- WORK REQUIRED: Would you retype the listing below word for word, without any of its pictures?

- INPUT FOR THIS TASK:
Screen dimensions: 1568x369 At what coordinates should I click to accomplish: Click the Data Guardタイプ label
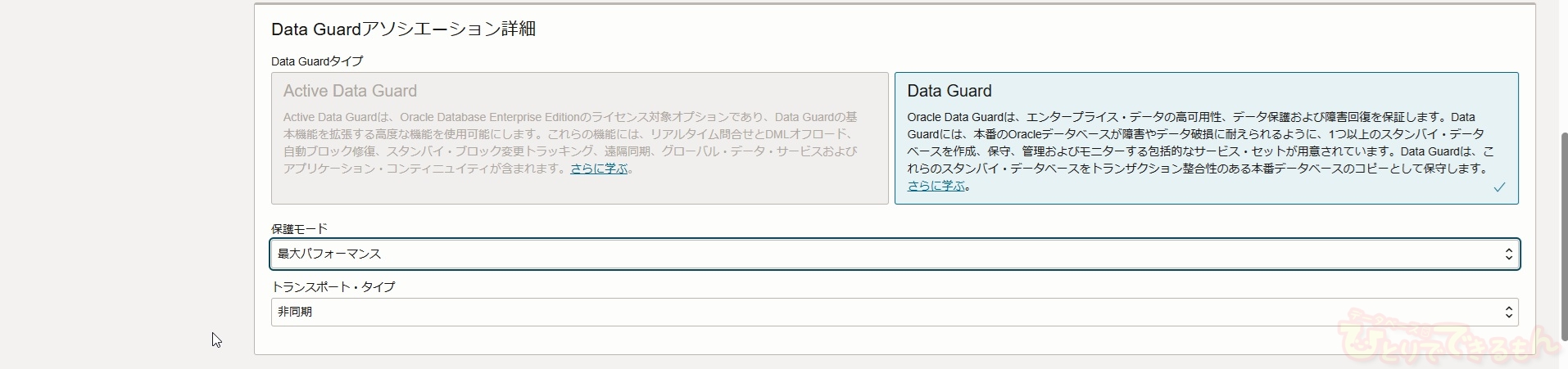click(x=317, y=61)
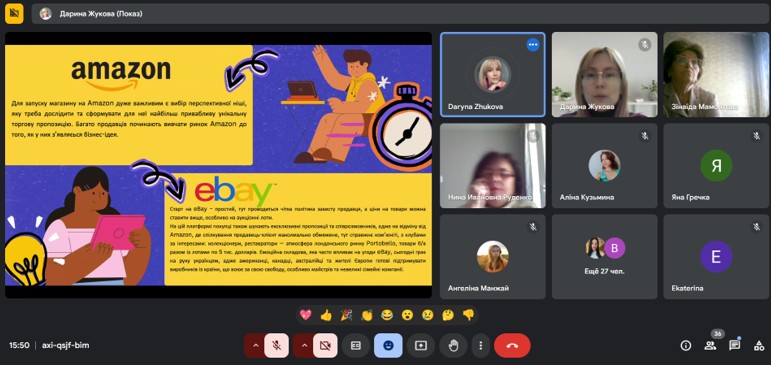Screen dimensions: 771x365
Task: Send the thumbs up reaction
Action: (x=326, y=315)
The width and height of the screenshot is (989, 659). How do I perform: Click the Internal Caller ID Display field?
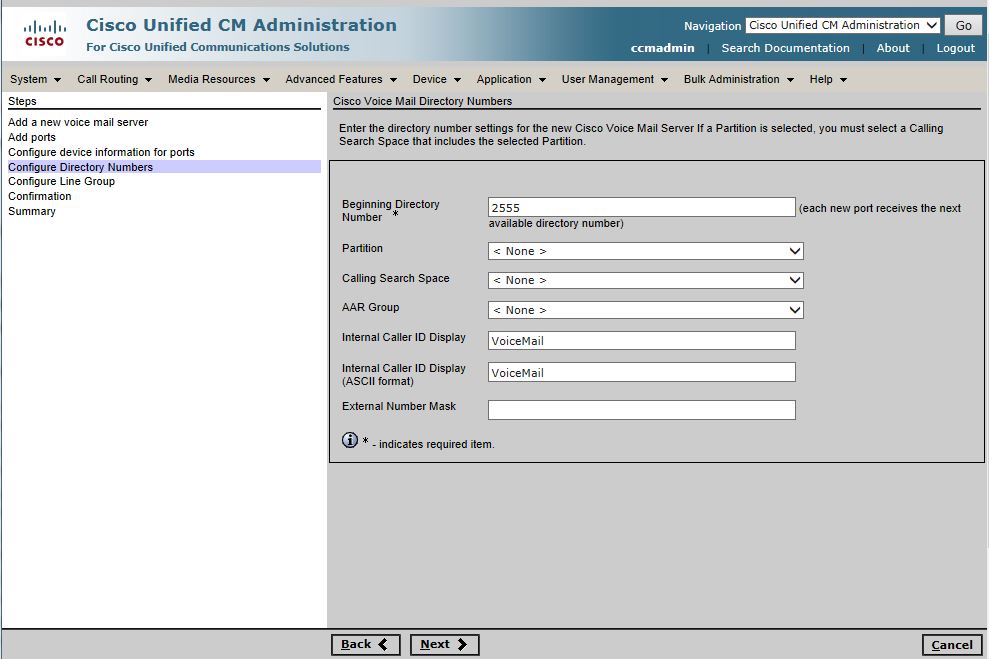click(641, 341)
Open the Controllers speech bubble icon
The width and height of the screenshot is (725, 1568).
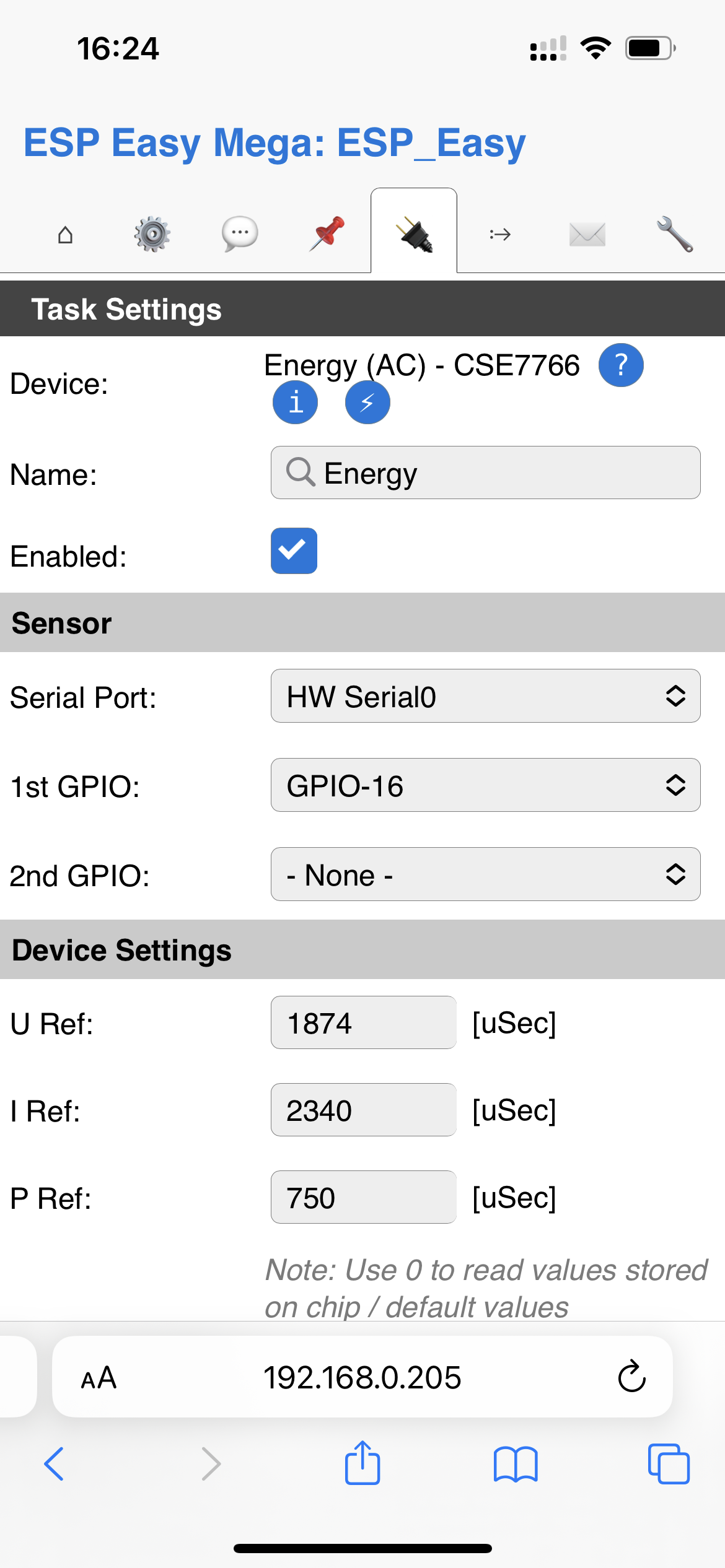click(239, 234)
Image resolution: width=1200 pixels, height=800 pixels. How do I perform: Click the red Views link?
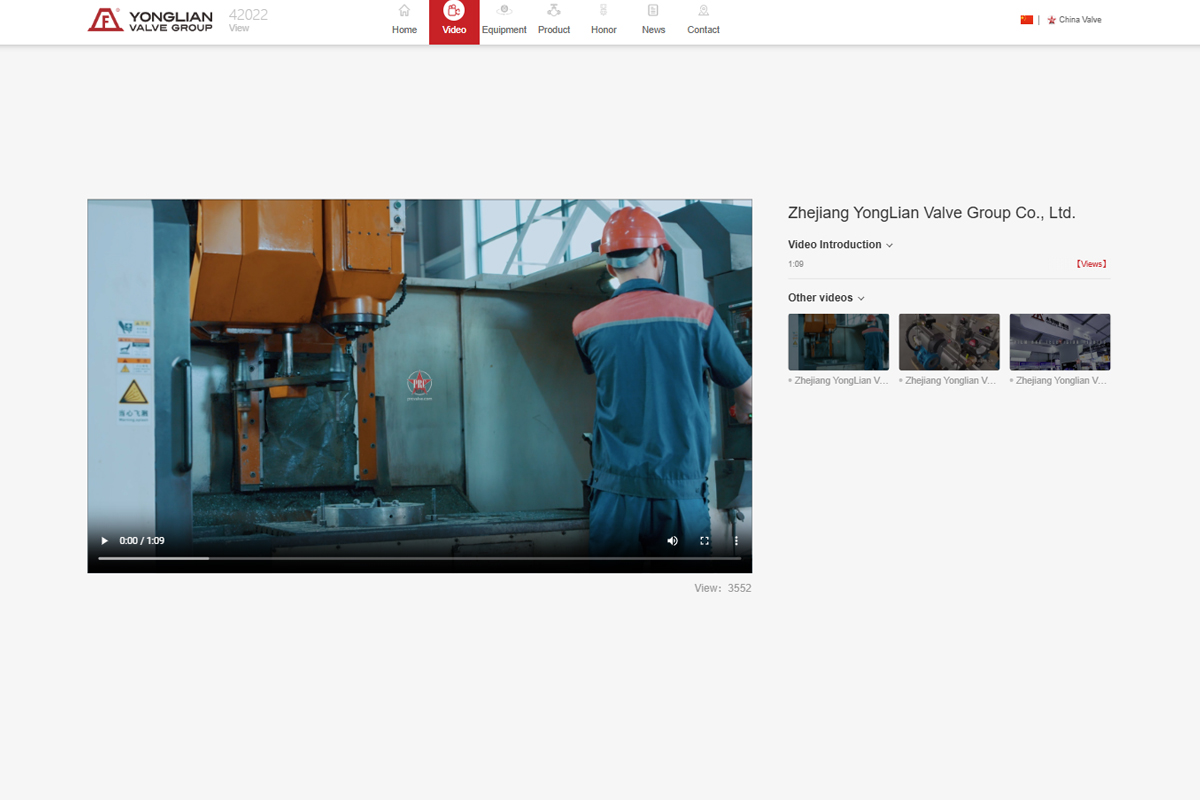click(x=1091, y=264)
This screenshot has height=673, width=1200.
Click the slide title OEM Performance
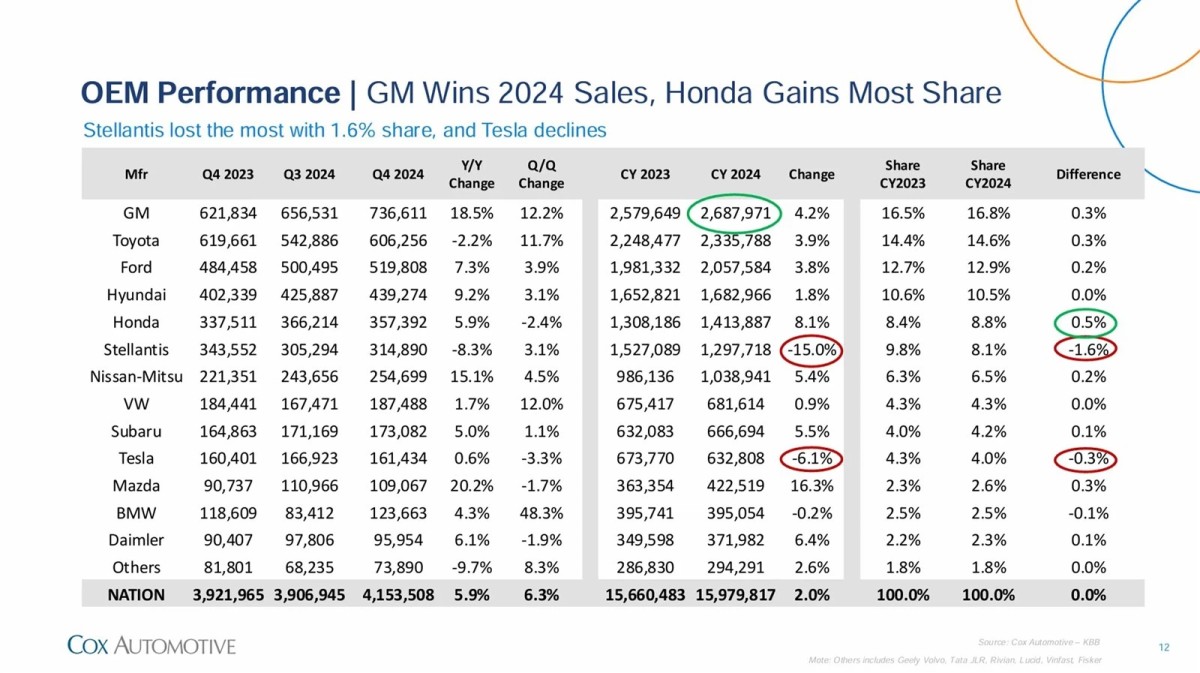pyautogui.click(x=210, y=94)
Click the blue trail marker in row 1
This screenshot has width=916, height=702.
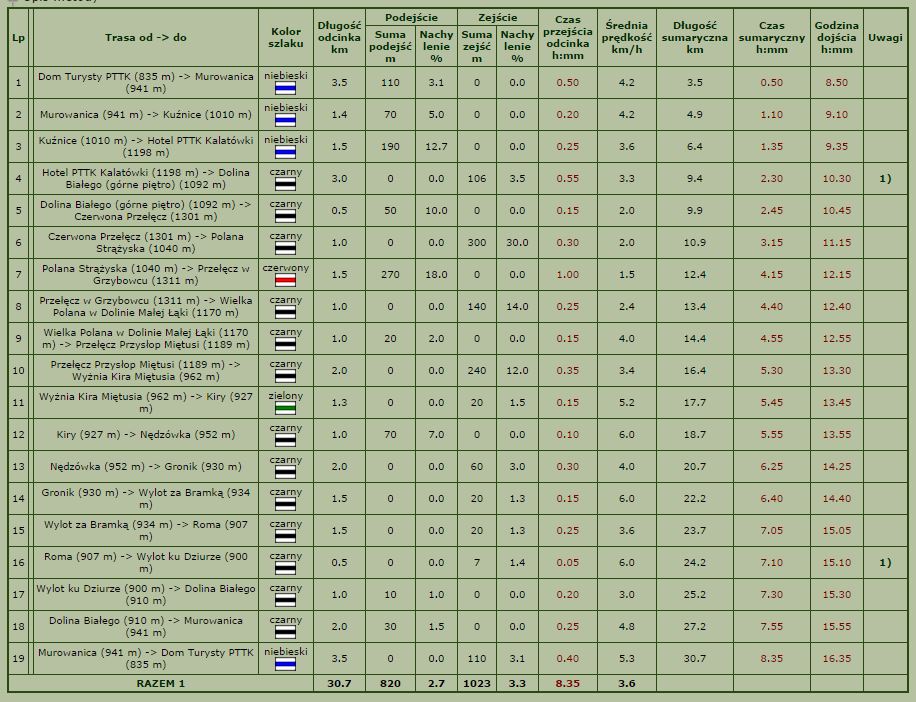pyautogui.click(x=285, y=88)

- ANSWER FOR THE TASK:
Screen dimensions: 1568x369 At what coordinates should I click to accomplish: Click the Data Guardタイプ label
click(x=317, y=61)
Screen dimensions: 771x365
Task: Send the thumbs up reaction
Action: (x=326, y=315)
The width and height of the screenshot is (989, 659). How do I perform: Click the Internal Caller ID Display field?
click(641, 341)
Open the Controllers speech bubble icon
The width and height of the screenshot is (725, 1568).
click(239, 234)
Image resolution: width=1200 pixels, height=800 pixels. How do I perform: Click the red Views link?
click(x=1091, y=264)
This screenshot has height=673, width=1200.
Click the slide title OEM Performance
pyautogui.click(x=210, y=94)
Click the blue trail marker in row 1
This screenshot has width=916, height=702.
pyautogui.click(x=285, y=88)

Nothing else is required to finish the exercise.